Visualizing LSTM Networks. Part I.
Australian sign language model visualization.
Long-Short Term Memory networks are state-of-the-art tools for long sequence modeling. However, there is a problem with understanding what they have learned and investigating why they are making particular mistakes. Many articles and papers do it for convolutional neural networks, but for LSTM we do not have many tools to look inside and debug them.
In this article we try to partially fill this gap. We visualize LSTM network activations from Australian sign language (Auslan) sign classifying model. We do this by training a denoising autoencoder on LSTM layer activations. We use dense autoencoders to project 100-dimensional vector of LSTM activations to 2- and 3-dimensions. Thanks to that we can explore activations space visually to some extent. We analyze this low dimensional space and try to find out how this dimensionality reduction can be helpful for finding relations between examples in the dataset.
Auslan sign classifier
This article is an extension of Miroslav Bartold’s engineering thesis (Bartołd, 2017). The dataset used in this thesis comes from (Kadous, 2002). The dataset consist of 95 Auslan signs, captured using a glove with high-quality position trackers. However, because there was a problem with data files for one of the signs, we were left with 94 classes. Each sign was performed 27 times by a native signer, and each time step was encoded using 22 numbers (11 per hand). The longest sequence in the dataset had a length of 137, but because long sequences were rare, we kept those with length up to 90, and padded shorter ones with zeros at the beginning. The dataset and its detailed description can be found here.
In his thesis, Miroslav tested several classifiers, all based on the LSTM architecture. Classification accuracy was around 96%. For people unfamiliar with the subject, there is a very good explanation of LSTM networks on Christopher Olah’s blog.

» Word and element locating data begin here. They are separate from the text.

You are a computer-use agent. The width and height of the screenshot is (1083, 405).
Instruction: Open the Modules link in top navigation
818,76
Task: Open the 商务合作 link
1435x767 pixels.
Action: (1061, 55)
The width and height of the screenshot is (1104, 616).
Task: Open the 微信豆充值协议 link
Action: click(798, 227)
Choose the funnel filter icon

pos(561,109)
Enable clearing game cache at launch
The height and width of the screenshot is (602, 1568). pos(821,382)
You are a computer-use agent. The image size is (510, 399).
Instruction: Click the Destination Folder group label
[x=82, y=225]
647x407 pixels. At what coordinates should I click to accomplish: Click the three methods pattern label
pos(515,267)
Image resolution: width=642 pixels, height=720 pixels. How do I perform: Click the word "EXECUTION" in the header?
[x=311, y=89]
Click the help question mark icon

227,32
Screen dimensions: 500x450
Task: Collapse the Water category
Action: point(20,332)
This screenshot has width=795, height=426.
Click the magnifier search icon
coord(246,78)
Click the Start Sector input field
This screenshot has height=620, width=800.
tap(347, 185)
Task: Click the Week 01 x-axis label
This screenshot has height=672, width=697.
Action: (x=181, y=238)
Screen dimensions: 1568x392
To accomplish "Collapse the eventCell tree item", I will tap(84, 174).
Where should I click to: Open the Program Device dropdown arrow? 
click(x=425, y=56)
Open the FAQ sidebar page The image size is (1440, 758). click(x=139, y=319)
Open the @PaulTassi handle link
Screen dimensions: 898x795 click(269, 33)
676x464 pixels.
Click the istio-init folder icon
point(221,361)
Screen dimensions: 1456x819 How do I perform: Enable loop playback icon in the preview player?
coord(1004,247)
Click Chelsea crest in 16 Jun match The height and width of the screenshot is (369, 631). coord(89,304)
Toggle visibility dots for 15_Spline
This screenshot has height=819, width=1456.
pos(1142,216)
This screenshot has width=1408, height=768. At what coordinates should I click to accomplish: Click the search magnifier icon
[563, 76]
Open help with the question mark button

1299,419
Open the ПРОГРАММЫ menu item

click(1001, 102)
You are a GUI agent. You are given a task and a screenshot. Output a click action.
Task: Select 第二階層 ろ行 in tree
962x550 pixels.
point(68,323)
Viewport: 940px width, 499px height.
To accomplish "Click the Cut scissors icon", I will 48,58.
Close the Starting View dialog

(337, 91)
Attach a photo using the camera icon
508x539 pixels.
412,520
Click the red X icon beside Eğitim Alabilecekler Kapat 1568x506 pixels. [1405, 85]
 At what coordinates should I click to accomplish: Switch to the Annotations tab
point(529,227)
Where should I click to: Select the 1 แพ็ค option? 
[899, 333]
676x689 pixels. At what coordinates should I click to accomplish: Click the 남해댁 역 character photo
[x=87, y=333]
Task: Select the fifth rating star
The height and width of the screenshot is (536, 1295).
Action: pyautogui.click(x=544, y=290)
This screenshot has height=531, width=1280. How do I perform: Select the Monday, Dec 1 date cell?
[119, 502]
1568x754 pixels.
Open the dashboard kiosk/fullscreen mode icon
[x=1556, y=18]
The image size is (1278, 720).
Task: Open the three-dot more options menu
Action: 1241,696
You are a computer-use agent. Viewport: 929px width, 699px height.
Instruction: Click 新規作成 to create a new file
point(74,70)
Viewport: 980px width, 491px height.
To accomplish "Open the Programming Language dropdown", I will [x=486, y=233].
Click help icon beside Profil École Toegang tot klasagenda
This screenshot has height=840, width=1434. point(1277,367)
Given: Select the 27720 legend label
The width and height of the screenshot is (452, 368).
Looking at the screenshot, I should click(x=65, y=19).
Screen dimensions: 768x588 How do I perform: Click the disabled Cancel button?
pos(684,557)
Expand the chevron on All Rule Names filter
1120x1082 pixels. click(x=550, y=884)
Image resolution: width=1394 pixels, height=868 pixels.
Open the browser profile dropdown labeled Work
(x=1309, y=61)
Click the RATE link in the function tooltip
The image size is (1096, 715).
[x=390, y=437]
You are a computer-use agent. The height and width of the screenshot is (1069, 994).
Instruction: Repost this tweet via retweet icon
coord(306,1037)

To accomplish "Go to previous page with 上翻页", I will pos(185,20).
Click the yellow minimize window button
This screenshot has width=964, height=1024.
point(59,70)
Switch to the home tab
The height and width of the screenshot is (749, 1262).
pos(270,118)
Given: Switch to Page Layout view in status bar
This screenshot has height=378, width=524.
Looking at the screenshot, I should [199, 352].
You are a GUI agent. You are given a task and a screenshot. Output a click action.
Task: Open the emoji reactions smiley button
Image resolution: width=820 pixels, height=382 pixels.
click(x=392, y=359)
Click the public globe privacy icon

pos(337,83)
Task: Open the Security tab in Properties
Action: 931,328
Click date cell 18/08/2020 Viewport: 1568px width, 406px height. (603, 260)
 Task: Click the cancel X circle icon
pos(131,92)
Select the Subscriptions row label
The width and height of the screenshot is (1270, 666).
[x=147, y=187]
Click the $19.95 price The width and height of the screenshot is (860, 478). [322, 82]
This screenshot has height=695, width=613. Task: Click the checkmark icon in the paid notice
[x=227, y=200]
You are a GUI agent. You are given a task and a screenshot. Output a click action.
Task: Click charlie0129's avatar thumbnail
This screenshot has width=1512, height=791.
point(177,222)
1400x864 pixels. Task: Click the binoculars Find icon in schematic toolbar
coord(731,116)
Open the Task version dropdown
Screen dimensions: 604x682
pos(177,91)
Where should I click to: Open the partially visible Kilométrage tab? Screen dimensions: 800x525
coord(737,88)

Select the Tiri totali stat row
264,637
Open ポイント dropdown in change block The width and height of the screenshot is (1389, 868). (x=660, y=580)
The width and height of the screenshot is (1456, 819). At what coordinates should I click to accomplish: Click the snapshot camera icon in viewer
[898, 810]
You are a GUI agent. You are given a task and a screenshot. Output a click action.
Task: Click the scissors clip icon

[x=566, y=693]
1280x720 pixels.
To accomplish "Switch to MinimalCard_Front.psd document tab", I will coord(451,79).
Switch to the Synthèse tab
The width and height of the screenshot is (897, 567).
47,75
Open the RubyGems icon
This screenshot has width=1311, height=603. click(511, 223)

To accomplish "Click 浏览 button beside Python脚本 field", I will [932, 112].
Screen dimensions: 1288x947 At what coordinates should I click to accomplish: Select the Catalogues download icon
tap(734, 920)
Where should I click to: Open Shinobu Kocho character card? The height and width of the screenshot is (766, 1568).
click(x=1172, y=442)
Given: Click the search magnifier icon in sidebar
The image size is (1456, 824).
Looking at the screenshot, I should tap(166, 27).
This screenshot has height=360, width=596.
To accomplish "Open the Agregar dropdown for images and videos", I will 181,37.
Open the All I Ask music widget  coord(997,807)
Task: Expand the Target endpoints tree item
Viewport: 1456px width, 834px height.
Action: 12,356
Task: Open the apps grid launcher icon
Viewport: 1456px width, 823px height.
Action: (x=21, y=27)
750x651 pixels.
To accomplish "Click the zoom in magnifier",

In this research we focused on a single architecture with one hidden layer of 100 LSTM units. Last classifying layer had 94 neurons. The input were 22-dimensional sequences of 90 time steps. We used the Keras functional API, and the networks architecture is presented in Figure 1.
The Lambda element shown in Figure 1 was used to extract the last activation from a full sequence of activations (since we passed
return_sequences=True to the LSTM). For implementation details we refer the Reader to our repository.
First attempt to understand the internals of the LSTM network
Inspired by (Karpathy, 2015) we wanted to localize some neurons responsible for sub-gestures easily recognizable by humans (and shared between different signs), like making a fist or drawing a circle with a hand. This approach has failed, because of five main reasons:
- The signal from position trackers is insufficient to fully reconstruct the motion of hands,
- The representation of gesture is very different in the space of trackers and in reality,
- We have only videos of gestures from http://www.auslan.org.au, and not videos of the actual executions of the signs in the dataset,
- Words in the dataset and on the videos on http://www.auslan.org.au can origin from different dialects. So it could be similar to comparing words like “underground” and “subway”,
- 100 neurons and 94 signs is a very large space to comprehend by a person.
Therefore, we focused only on visualization techniques in hope that they will help us to reveal some mysteries of the LSTM cell and the dataset.
In order to visualize LSTM output activation sequences for all gestures we will try to project 100-dimensional vectors representing activations at each time step to 2- or 3-dimensional vectors using denoising autoencoders. Our autoencoders are composed of 5 fully connected layers, with the 3rd layer as a bottleneck with a linear activation function. If you are unfamiliar with the topic you can read more about autoencoders here.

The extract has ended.